Certes la justice peut encore disculper l’ONG mais cette dernière est en effet embarquée dans une sale affaire, un procès intenté par l’entreprise de pêche maltaise Fish & Fish (NDLR : l’une des leaders du marché européen de la pêche au thon rouge) qui, s’il était perdu, entraînerait la saisie et probablement la vente de son navire amiral Steve Irwin. Le destin dudit bateau, immobilisé depuis le 15 juillet dernier aux Shetlands (Écosse) par les autorités britanniques, est à présent suspendu au versement d’une caution de plus d’un million quatre cent mille dollars (neuf cent quatre-vingt mille euros).

Une question de survies
Une somme dont Sea Shepherd ne dispose pas, d’où un appel aux dons et un rappel des enjeux sur son site Internet : si le Steve Irwin devait être saisi, « non seulement cela causerait à (l’association) des difficultés financières mais l’empêcherait surtout d’atteindre les îles Féroé (NDLR : actuellement théâtre de l’une de ses campagnes, intitulée « Ferocious Isles »), en plus de menacer (sa) capacité à défendre les baleines dans le sanctuaire de l’Océan Austral contre la flotte baleinière japonaise en décembre prochain ».
« Votre don est extrêmement important car il nous permettra de sauver la vie de cétacés menacés de disparition […] Si nous ne récupérons pas rapidement notre navire amiral, des cétacés mourront d’une morte tragique faute pour nous d’avoir pu utiliser ce navire pour aller les protéger », a ajouté le capitaine Watson, qui place implicitement la justice face à ses responsabilités environnementales.
Le sexagénaire canadien, qui affirme détenir les preuves nécessaires pour défendre la cause de l’ONG, doit toutefois avoir du mal à trouver le sommeil : plus que celui de son vaisseau emblématique, c’est peut-être l’avenir de son association qui est en jeu.

> Données fournies
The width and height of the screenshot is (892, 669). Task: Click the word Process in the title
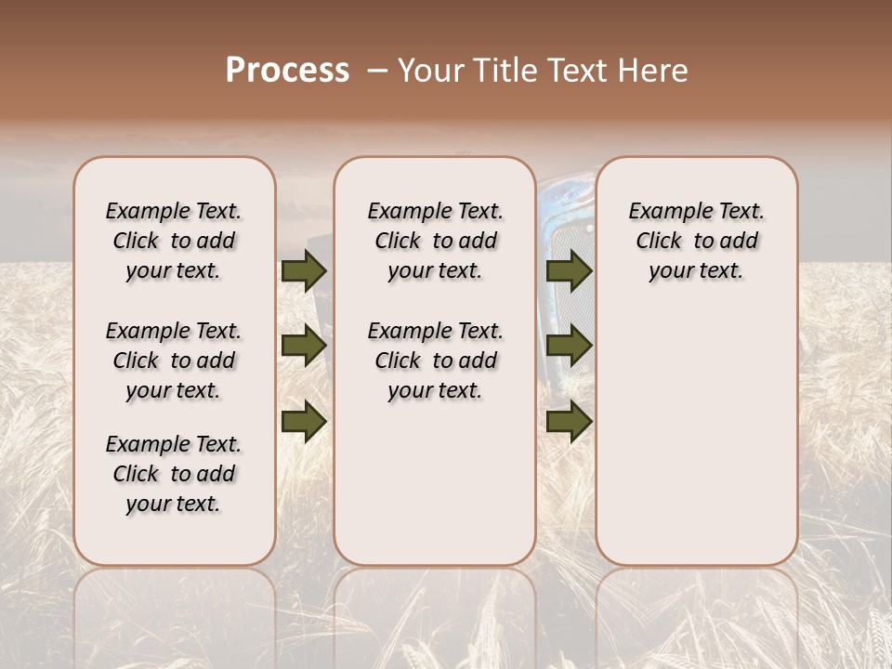click(287, 71)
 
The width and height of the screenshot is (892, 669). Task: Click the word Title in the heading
click(499, 71)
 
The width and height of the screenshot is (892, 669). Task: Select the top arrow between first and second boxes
click(303, 270)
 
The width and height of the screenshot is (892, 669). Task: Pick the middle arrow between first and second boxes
click(303, 347)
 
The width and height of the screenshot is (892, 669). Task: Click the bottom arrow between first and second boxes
click(303, 421)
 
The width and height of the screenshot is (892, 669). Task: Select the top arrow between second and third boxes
click(569, 270)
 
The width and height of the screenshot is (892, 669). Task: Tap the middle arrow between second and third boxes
click(569, 347)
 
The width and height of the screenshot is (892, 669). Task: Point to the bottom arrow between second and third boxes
click(569, 421)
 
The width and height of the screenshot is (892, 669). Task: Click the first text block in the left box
click(174, 241)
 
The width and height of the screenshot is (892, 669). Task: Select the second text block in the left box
click(174, 361)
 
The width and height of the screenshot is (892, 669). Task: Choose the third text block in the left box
click(174, 474)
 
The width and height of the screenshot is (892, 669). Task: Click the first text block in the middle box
click(435, 241)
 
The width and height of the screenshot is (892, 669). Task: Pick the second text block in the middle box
click(435, 361)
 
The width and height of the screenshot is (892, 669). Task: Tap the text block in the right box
click(696, 241)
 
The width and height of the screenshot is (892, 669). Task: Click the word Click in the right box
click(659, 241)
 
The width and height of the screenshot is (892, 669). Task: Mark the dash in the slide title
click(377, 71)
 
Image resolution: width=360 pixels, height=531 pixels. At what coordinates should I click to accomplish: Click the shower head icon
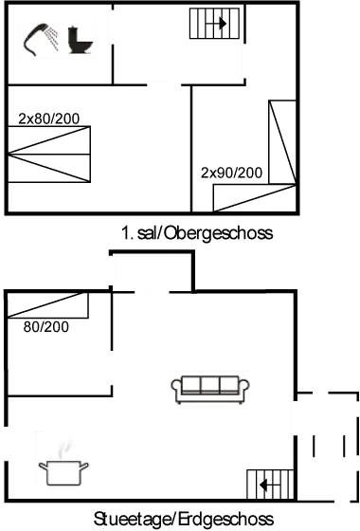(x=39, y=39)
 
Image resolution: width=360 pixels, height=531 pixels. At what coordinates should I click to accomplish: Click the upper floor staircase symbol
(x=211, y=22)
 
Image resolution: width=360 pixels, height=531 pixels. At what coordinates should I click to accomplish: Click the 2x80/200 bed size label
(x=48, y=119)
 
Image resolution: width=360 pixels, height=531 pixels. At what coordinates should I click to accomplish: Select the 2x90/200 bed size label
(x=231, y=173)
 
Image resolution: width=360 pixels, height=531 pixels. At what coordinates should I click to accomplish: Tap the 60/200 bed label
(x=45, y=326)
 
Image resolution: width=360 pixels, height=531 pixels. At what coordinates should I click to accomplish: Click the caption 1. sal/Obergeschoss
(x=197, y=232)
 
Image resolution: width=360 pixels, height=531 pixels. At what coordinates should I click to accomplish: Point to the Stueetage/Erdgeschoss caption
(x=183, y=520)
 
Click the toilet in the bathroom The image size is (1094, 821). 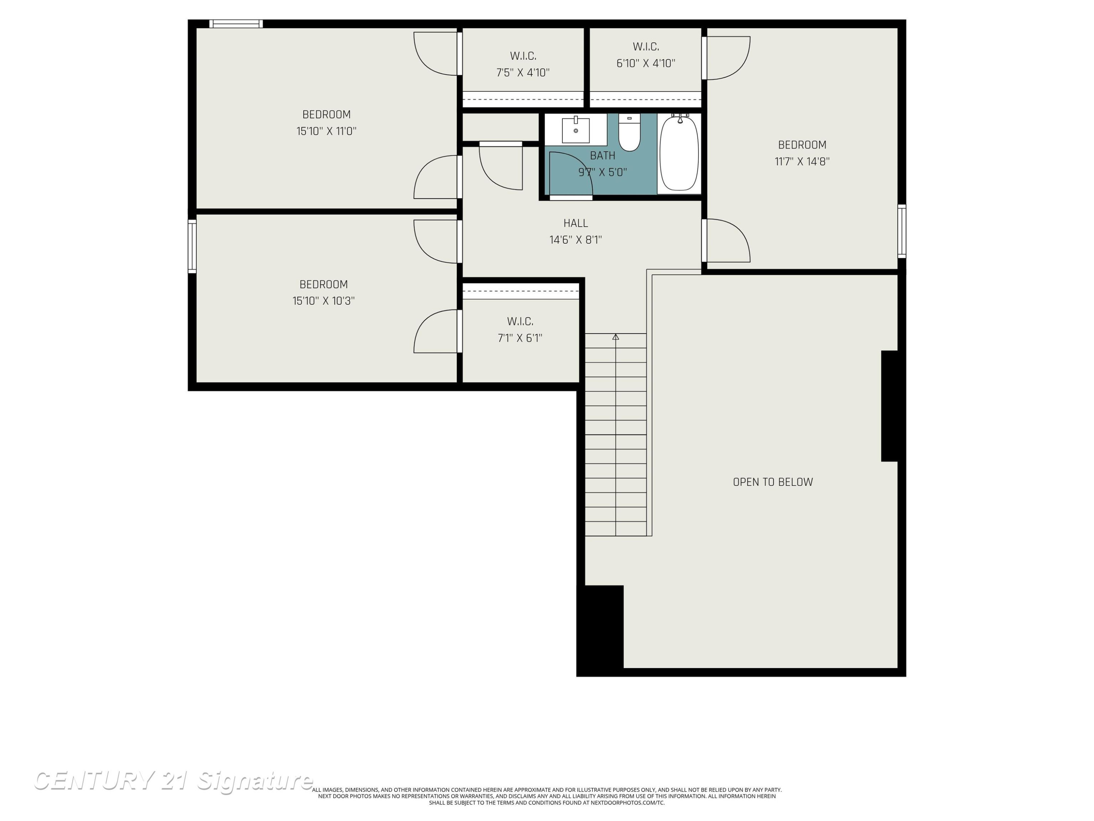pyautogui.click(x=629, y=132)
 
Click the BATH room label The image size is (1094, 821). pyautogui.click(x=602, y=155)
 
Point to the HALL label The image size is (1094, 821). pyautogui.click(x=576, y=223)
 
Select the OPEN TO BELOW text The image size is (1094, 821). pyautogui.click(x=772, y=482)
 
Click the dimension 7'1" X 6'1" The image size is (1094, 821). pyautogui.click(x=520, y=338)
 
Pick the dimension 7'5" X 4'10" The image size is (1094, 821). pyautogui.click(x=523, y=73)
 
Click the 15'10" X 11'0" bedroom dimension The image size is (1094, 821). pyautogui.click(x=326, y=131)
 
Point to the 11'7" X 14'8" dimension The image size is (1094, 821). pyautogui.click(x=802, y=161)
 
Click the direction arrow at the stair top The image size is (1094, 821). pyautogui.click(x=616, y=337)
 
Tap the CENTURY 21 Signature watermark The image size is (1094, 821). pyautogui.click(x=173, y=780)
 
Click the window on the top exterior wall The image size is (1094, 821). pyautogui.click(x=236, y=24)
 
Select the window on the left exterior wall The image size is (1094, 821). pyautogui.click(x=192, y=246)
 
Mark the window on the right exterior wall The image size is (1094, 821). pyautogui.click(x=901, y=231)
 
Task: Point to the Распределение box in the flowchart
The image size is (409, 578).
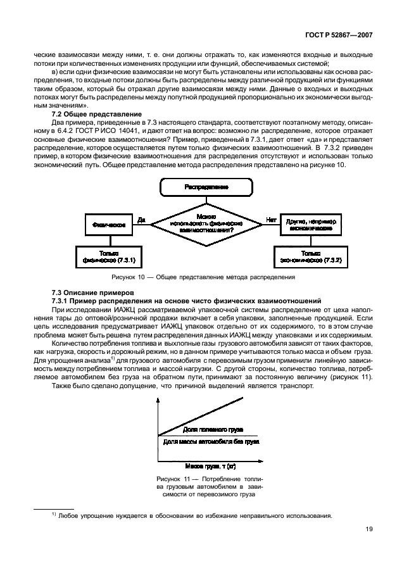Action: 206,187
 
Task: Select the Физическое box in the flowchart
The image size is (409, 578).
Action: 108,223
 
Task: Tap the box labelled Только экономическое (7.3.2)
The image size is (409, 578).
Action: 310,256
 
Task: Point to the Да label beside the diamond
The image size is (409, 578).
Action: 142,220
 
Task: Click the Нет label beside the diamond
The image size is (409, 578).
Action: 272,220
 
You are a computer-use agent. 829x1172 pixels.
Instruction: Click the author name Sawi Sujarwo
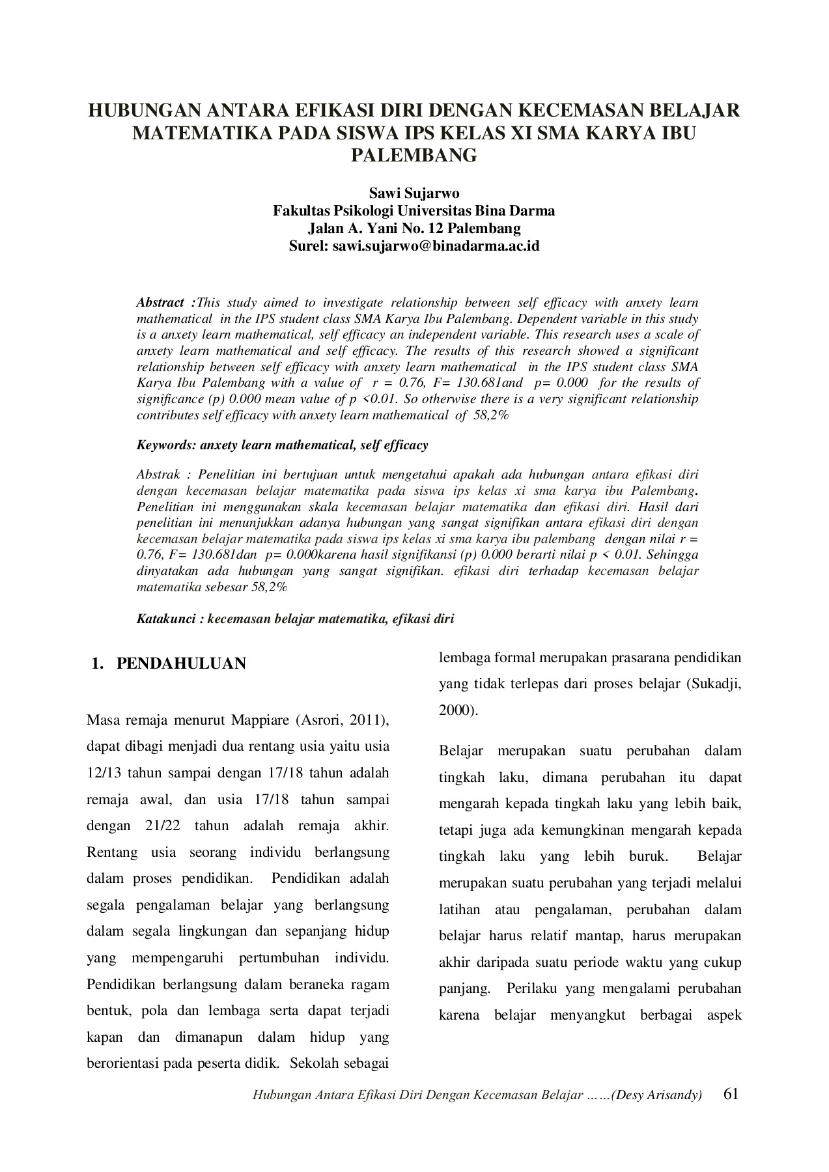414,193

> Consignes
1: Énumérez tous les lieux géographiques nommés dans le texte présenté.
2: Répondez aux questions suivantes à partir du texte présenté :
(a) Depuis quelle date le Steve Irwin est-il immobilisé ?
(b) Quel est l'intitulé de la campagne menée aux îles Féroé ?
(c) De quelle nationalité est le capitaine Watson ?

> Résultats par tâche
1:
Shetlands
Écosse
îles Féroé
Océan Austral

2:
(a) Depuis le 15 juillet.
(b) « Ferocious Isles ».
(c) Il est canadien.